---------- SOURCE RECORDS

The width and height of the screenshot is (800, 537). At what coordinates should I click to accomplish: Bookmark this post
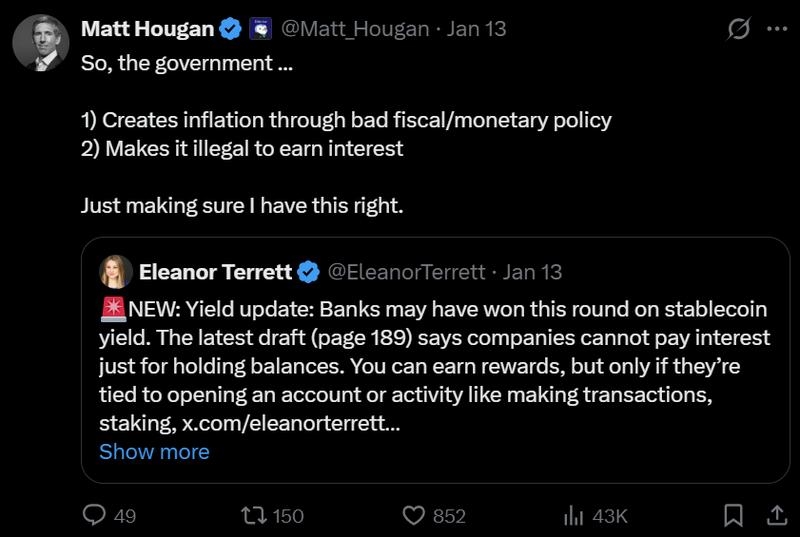tap(733, 515)
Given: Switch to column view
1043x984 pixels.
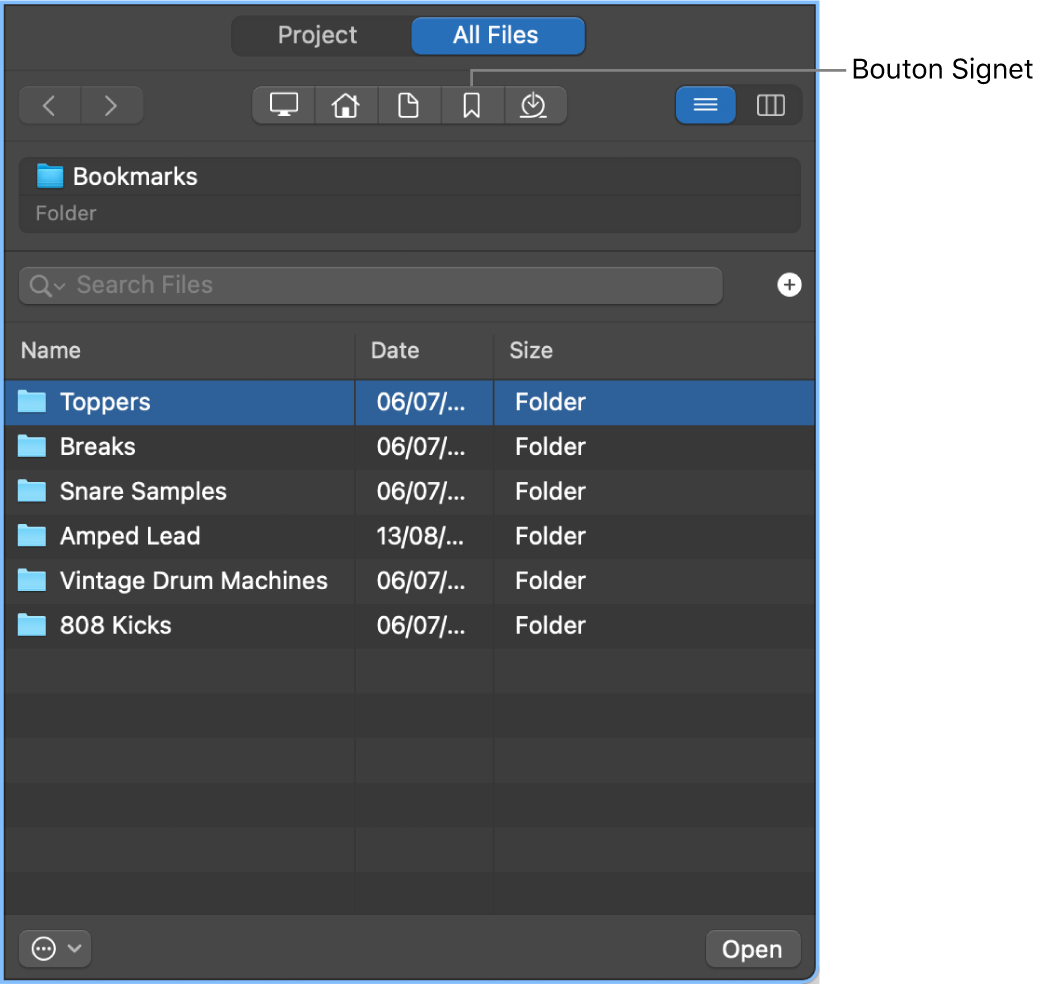Looking at the screenshot, I should click(x=770, y=105).
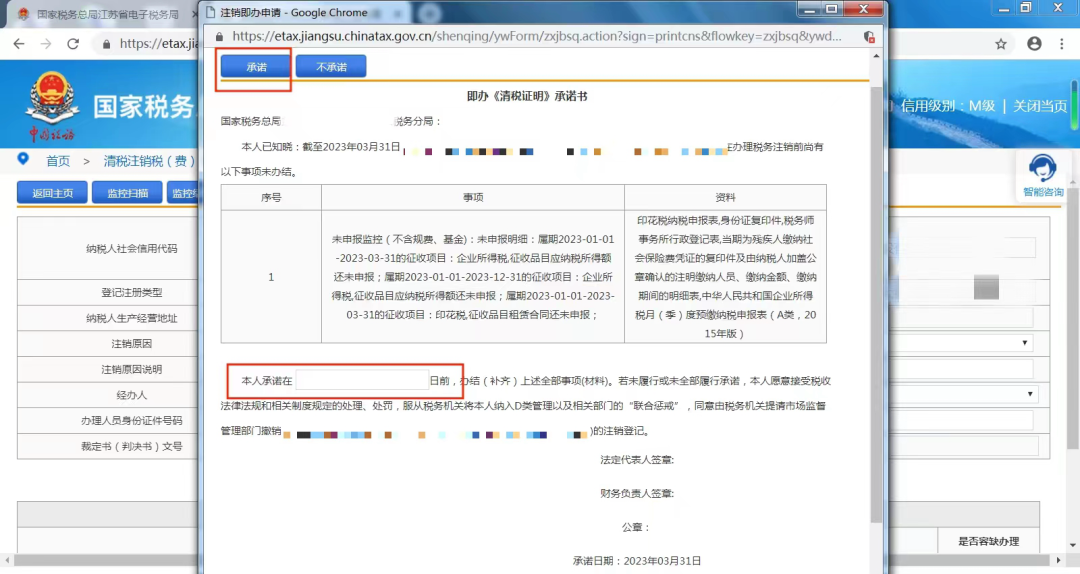This screenshot has width=1080, height=574.
Task: Click the location pin icon beside 首页
Action: (23, 159)
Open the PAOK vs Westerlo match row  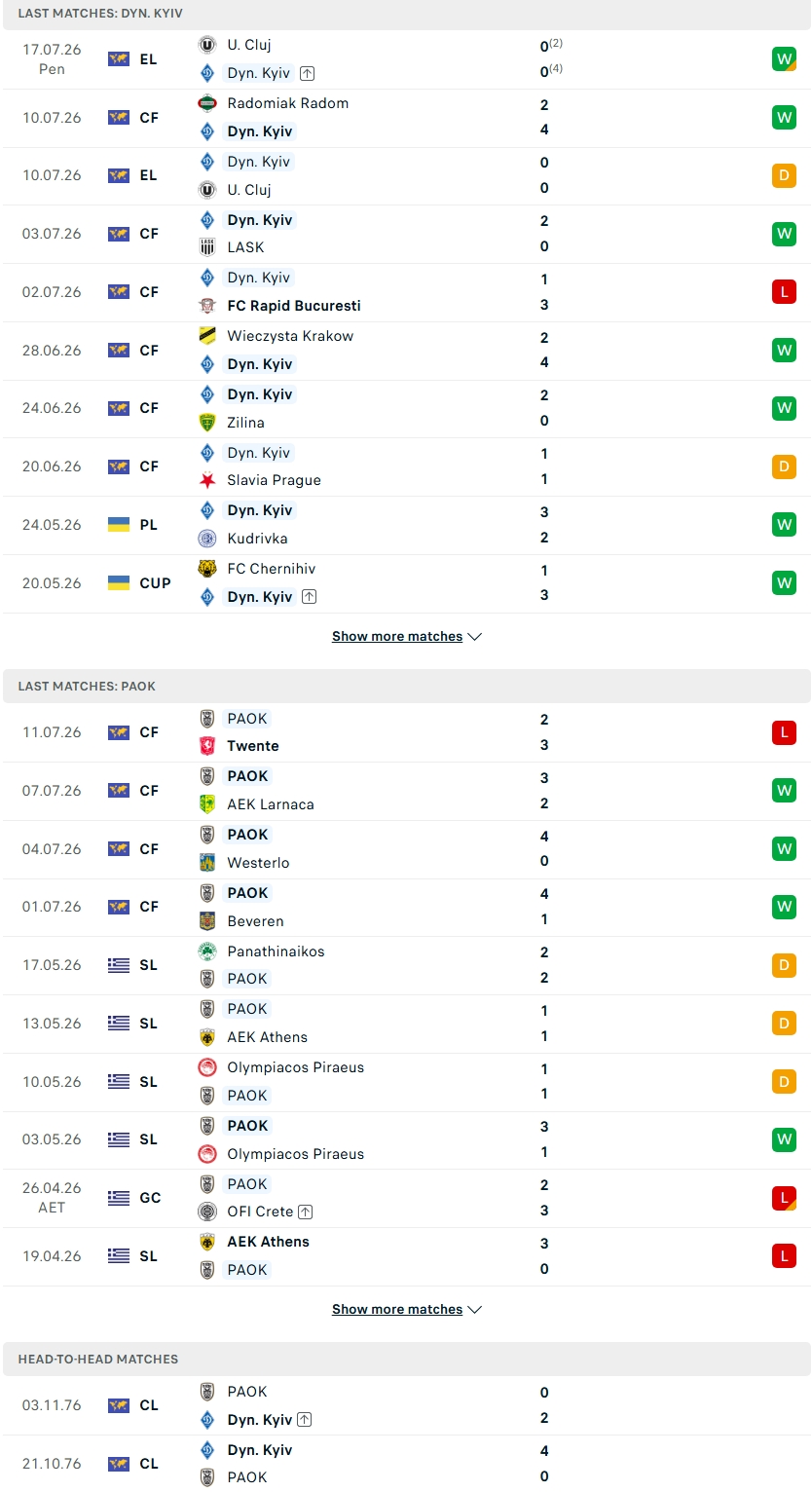point(407,849)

--------------------

DO THIS: Starting at the beginning of the listing and ending with the line that contains "Action: (23, 159)", recast those lines as a JSON list of strings with one string per line and no blank lines. Omit the pictures.

CORRECT OUTPUT:
[
  "The width and height of the screenshot is (800, 537). At what coordinates should I click to accomplish: Bookmark this post",
  "tap(733, 515)",
  "Given: Switch to column view",
  "1043x984 pixels.",
  "Looking at the screenshot, I should click(x=770, y=105).",
  "This screenshot has width=1080, height=574.",
  "Task: Click the location pin icon beside 首页",
  "Action: (23, 159)"
]